Health definitely is an issue of concern, and a pregnant woman symbolises the extreme of that concern, for she carries another life within her, and what affects her adversely affects two lives. So, it’s not just the mother, but the unborn child, whose care is equally important, explains the official.

Ganesh Mahalingam, general manager, Marketing, LG Electronics, agrees with this explanation. “The punch line for the ad of our plasma range of air-conditioners is ‘germ free air for life’. What we have tried to portray is that this air-conditioner provides air that is good for the unborn child and if it is good for the child, then it is good for everyone else, too, including the mother.”

Explaining further why a pregnant woman was chosen, Mr Mahalingam says, “Since our air-conditioners are built around the health platform, we wanted to find out to whom is pure air most critical. For this, we conducted a focus group discussion in three cities. Most of the participants were young achievers in the age group of 25-40 years. We wanted to figure out the most critical juncture of their lives. The answer was parenthood. Hence, you get to see a young husband, caring for his pregnant wife in a ‘germ free environment’.”

Mr Mahalingam points out that advertisements like these have an emotional appeal that help in building an enduring relationship with the brand. “It’s clutter breaking advertising,” he says.

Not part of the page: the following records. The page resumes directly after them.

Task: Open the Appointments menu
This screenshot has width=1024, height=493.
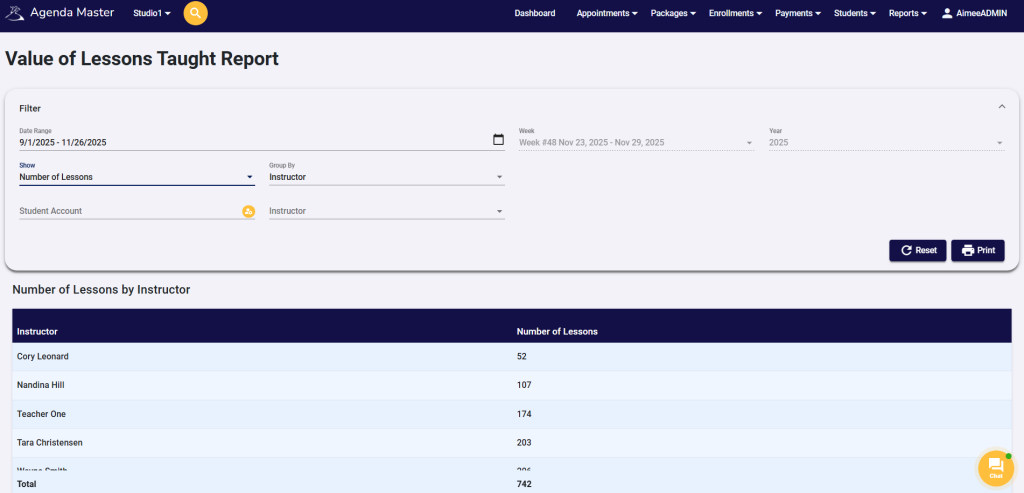Action: click(x=608, y=13)
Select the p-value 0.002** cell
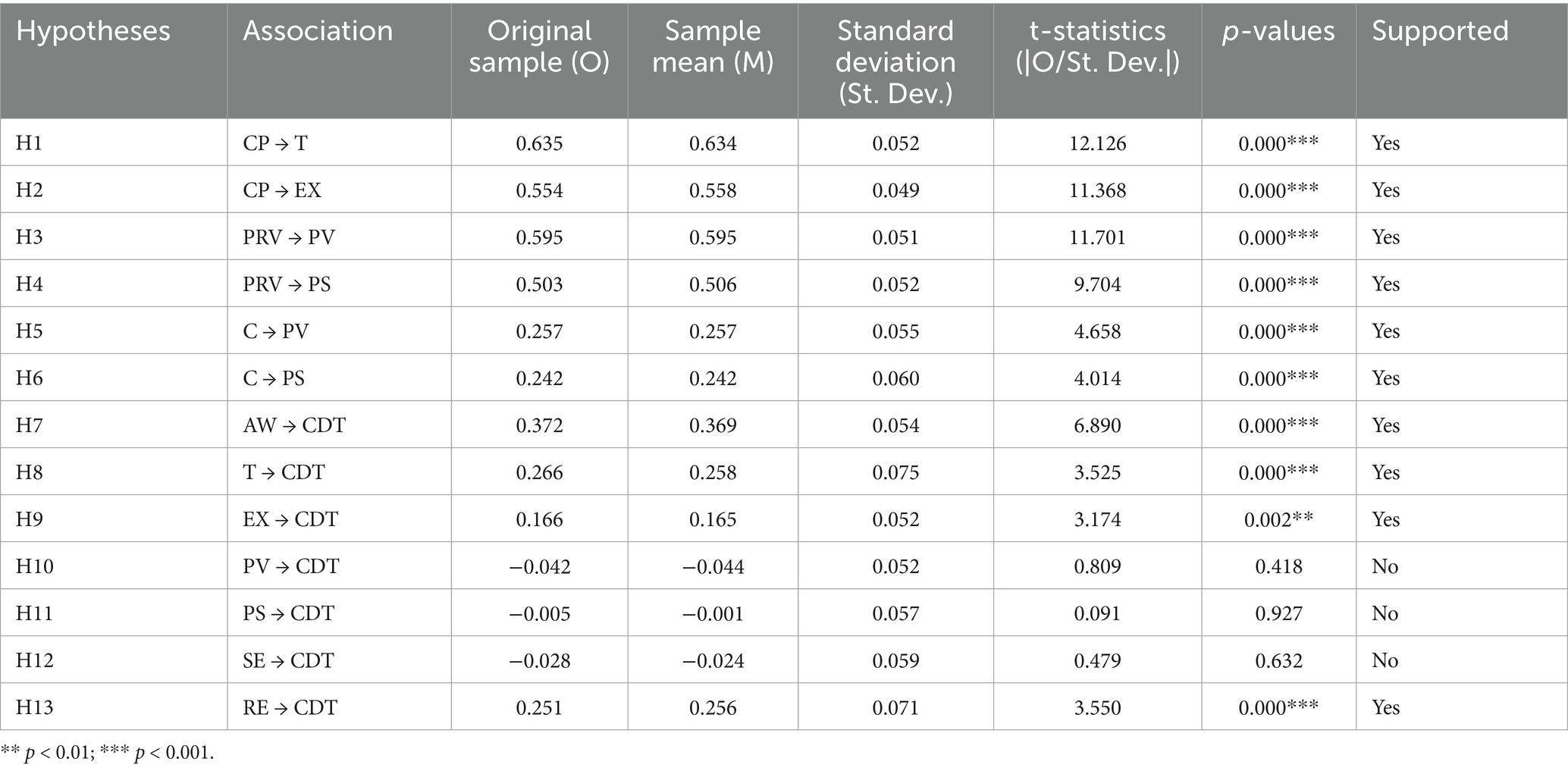1568x771 pixels. coord(1278,519)
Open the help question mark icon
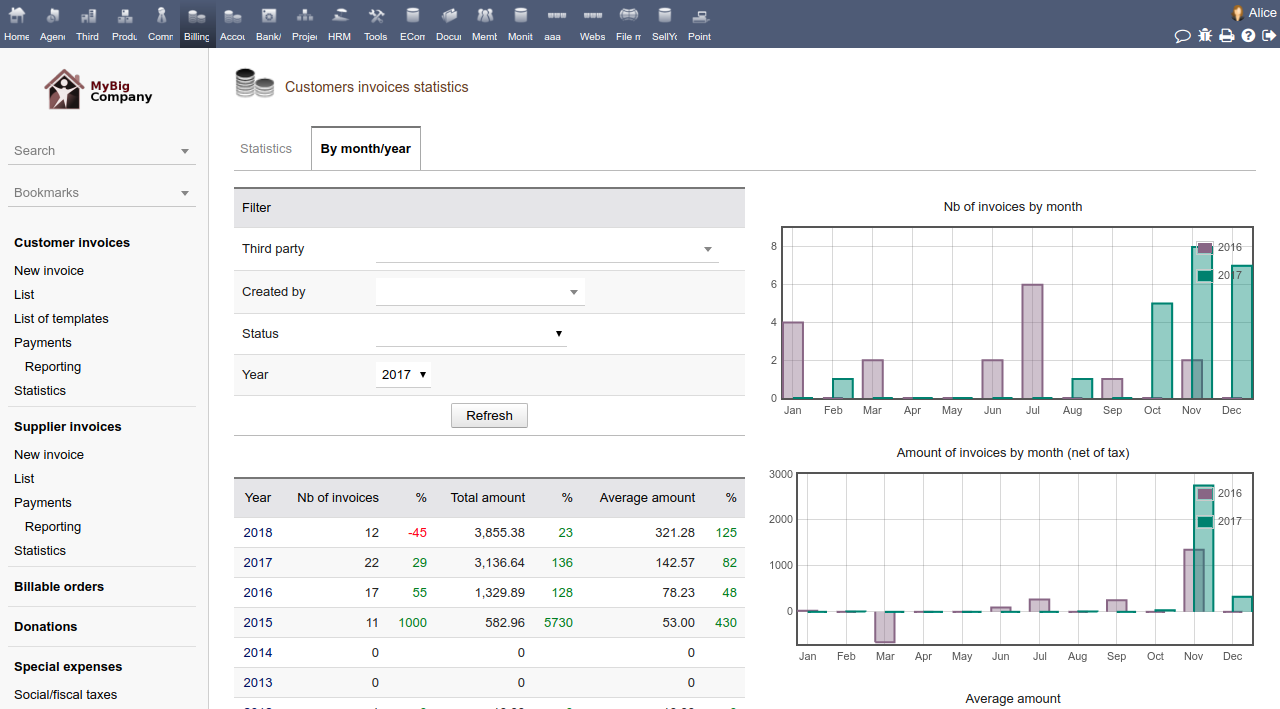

It’s not only ads that are focussing on pregnant women. The retail garments sector is also looking at those important nine months in a woman’s life. Ebony Retail Holdings Ltd recently introduced a concept called ‘Maternity To Motherhood’, which offers items ranging from apparel for expectant mothers to infant accessories such as feeding bottles, pacifiers and gum soothers. Says managing director B S Narula, “The market for pregnant women is a very niche and evolved market in the West. In India, this market is very latent, but holds tremendous potential. There are about 20 million women pregnant every year in India, and we see a great market potential for products for expectant mothers.” Introducing more books on motherhood and parenting, starting a ‘Mothers-To-be-Club’, which will have special activities for expectant mothers, are also on the anvil.